X

Information, tips, tricks and sample code for Big Data Warehousing in an autonomous, cloud-driven world

Big Data SQL Quick Start. Predicate Push Down - Part6.

Alexey Filanovskiy
Product Manager


Since 3.0 version Big Data SQL has awesome feature - Predicate Push Down (PPD). It works over ORC files, Parquet Files and few NoSQL Databases (like HBase). I plan to devote separate topic for NoSQL databases and Big Data SQL, today i'm going to explain ORC and Parquet file case. For both files there is using the same approach and I'll explain ORC case (Parquet is the same). If you are not familiar with those filetypes I advice you to read this documentation about Parquet File and this about ORC. So, this files has some meta information inside. ORC files has minimum and maximum value for each 10 000 rows (it's default value and defined with orc.row.index.stride  parameter).

It means that with fast lookup we could understand eather scan this stripe or no. if we scan pretty unique column (like primary key), we could skip a lot of IO operations. Let's have an example. I have table that contain two stripes and want to scan it with using B predicate.

• [Aim of the task]
Reproduce word for word the passage of the post on Big Data SQL predicate push down starting with "Big Data SQL Quick" and going on through "with orc.row.index.stride  parameter).".

• [Available data]
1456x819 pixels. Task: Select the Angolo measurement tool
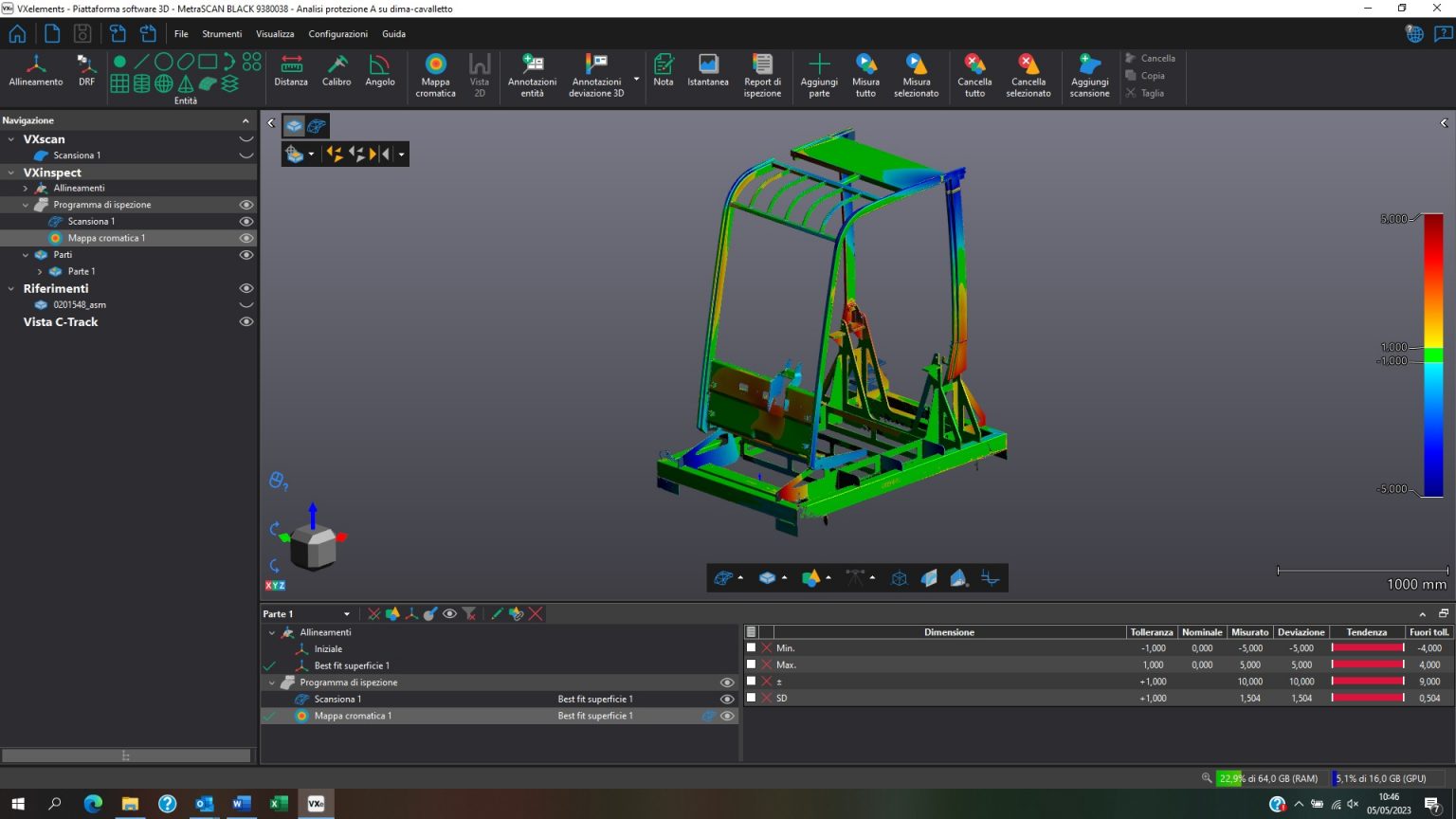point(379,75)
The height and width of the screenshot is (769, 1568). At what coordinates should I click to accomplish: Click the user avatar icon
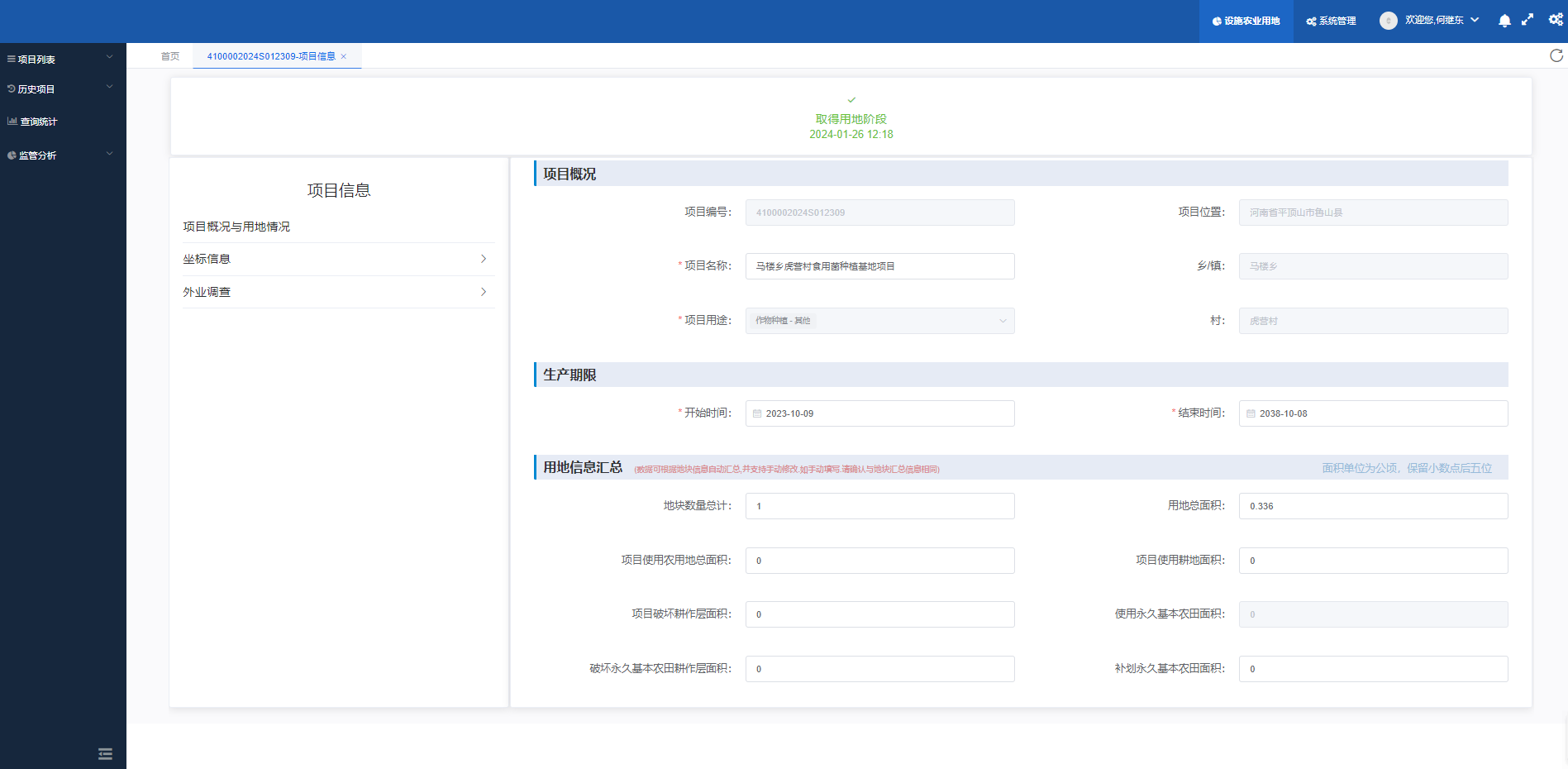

• [Response to this task]
Big Data SQL Quick Start. Predicate Push Down - Part6.

Alexey Filanovskiy
Product Manager


Since 3.0 version Big Data SQL has awesome feature - Predicate Push Down (PPD). It works over ORC files, Parquet Files and few NoSQL Databases (like HBase). I plan to devote separate topic for NoSQL databases and Big Data SQL, today i'm going to explain ORC and Parquet file case. For both files there is using the same approach and I'll explain ORC case (Parquet is the same). If you are not familiar with those filetypes I advice you to read this documentation about Parquet File and this about ORC. So, this files has some meta information inside. ORC files has minimum and maximum value for each 10 000 rows (it's default value and defined with orc.row.index.stride  parameter).